PROMPT → From the records below, copy every line that contains the word "icon".

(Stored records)
= = = =
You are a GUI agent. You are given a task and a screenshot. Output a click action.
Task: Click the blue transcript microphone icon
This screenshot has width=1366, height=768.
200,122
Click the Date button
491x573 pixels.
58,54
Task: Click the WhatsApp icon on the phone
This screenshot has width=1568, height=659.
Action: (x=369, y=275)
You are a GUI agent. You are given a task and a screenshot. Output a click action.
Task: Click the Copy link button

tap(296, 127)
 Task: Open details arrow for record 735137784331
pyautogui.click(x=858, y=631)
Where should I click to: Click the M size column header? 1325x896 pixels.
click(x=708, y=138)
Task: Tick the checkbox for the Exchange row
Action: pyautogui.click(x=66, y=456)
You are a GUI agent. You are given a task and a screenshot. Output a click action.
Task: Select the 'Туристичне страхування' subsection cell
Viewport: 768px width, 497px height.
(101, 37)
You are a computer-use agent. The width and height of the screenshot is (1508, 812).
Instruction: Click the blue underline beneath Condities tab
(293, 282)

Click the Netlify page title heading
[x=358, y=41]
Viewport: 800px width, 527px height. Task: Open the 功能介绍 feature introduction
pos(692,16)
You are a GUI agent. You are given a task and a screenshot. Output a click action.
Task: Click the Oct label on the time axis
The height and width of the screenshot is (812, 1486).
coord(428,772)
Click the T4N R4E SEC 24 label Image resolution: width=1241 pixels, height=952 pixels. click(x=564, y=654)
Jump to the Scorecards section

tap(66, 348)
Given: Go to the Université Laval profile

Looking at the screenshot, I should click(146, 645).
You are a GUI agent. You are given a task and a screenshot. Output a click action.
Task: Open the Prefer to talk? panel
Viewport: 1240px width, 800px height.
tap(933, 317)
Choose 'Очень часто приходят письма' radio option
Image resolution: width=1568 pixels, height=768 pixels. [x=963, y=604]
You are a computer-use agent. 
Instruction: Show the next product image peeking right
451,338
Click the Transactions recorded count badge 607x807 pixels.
= = = =
WRITTEN SOLUTION →
Task: Click the blue transcript microphone icon
Task: Click the WhatsApp icon on the phone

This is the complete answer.